Friday, April 07, 2006
Camera Obscura - The Monkey's Melancholy
I admit here at the beginning - I've loved adventure and fantasy and science fiction movies since my first experience in a movie theatre. I was four and the movie, as hokey as it sounds, the movie was "Mary Poppins." But to my wee eyes and barely-begun brain, I was transported to a world where you could jump into and through a chalk drawing on a sidewalk and dance with the fantastic. The movie half-terrified me, as simply everything and every influence of that nefarious nanny took the children into and through worlds of imagination and adventure. But I was hooked.
Back in the early 90s, I found a few movies from a director out of New Zealand named Peter Jackson and in each of his weird and twisted comedy-horror-sci-fi adventures, I saw a filmmaker who soon would no longer be an obscure oddity, but a an international hit. I was right - or rather, he was right, about all his instincts of filmmaking as he showed in the mammoth worldwide hit adaption of the "Lord of the Rings" novels.

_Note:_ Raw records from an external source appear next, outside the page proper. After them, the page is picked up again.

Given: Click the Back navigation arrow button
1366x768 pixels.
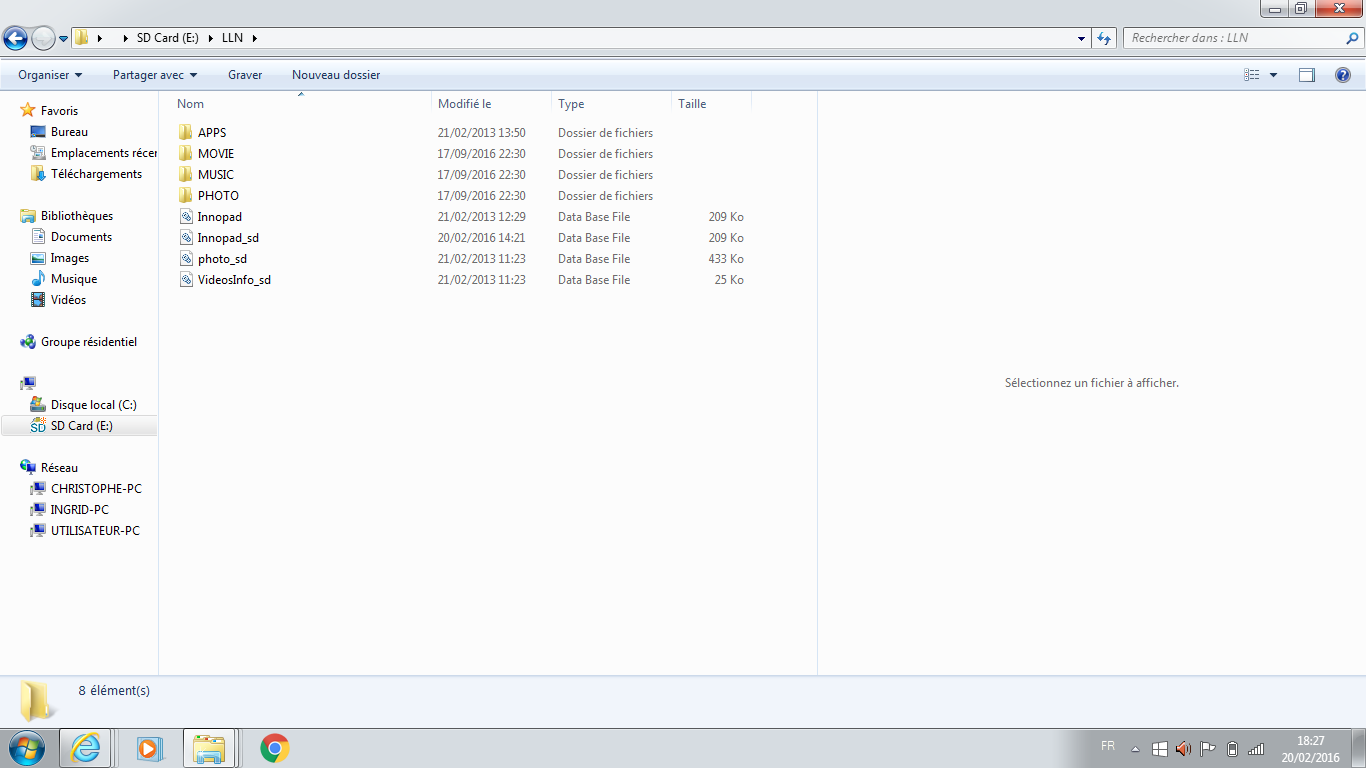Looking at the screenshot, I should point(15,39).
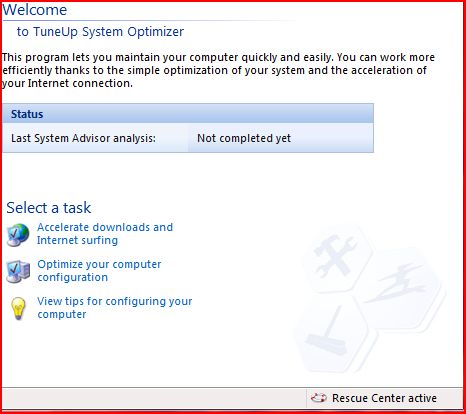The image size is (466, 414).
Task: Click the Rescue Center active status text
Action: pos(384,398)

But even I was skeptical of his plan to redo "King Kong." And this week I finally saw it. If you haven't and especially if you think you wouldn't like this kind of fantasy, then I highly recommend it to you. Jackson manages not only to reveal how inspirational the original was to his imagination, he draws you into a story about the brutal and poignant struggle for survival in both breathtaking and heartbreaking scenes.
Wisely, Jackson starts his version in the heart of 1933, the New York streets filled with homeless and the starving as Al Jolson sings "I'm Sitting On Top Of The World." In a skeezy vaudeville hall, aspiring actress Ann Darrow (Naomi Watts) a battered and beaten crowd barely applauds, and backstage, her only friend, an aging performer, speaks to the fact that this theater is dying off, and when it closes the next day, he gently informs her, she's on her own and must figure out survival on her own.

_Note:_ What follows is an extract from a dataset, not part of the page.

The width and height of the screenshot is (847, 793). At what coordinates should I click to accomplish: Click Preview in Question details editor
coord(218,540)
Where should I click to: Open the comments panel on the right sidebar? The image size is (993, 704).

Much at the same time, producer/director Carl Denham (Jack Black) is fighting with studio heads for the survival of his latest movie. He is all bluster and showmanship and short-tempered, refusing to accept defeat. His decision is to escape from his backers aboard a ship as yet unpaid, steal some movie cameras and force his way into making SOMETHING, some new product that will attract paying customers. When he sees the famished actress Darrow (first shown in a window along with his own reflection), he spins a wild tale to talk her into taking the journey for his mostly imaginary project.
The reason Jackson begins his movie with these scenes is to begin laying the groundwork for the real center of his new version - the search for more than subsistence survival.
Even the crew of his mostly hijacked ship "Venture" have vivid characterizations, unspoken intentions and fears and likely, judging by the weapons later hauled up from the ship's storage, they are gunrunners. One shipmate is reading "Heart of Darkness" and at one point notes to his friend, "This isn't an adventure story, is it?"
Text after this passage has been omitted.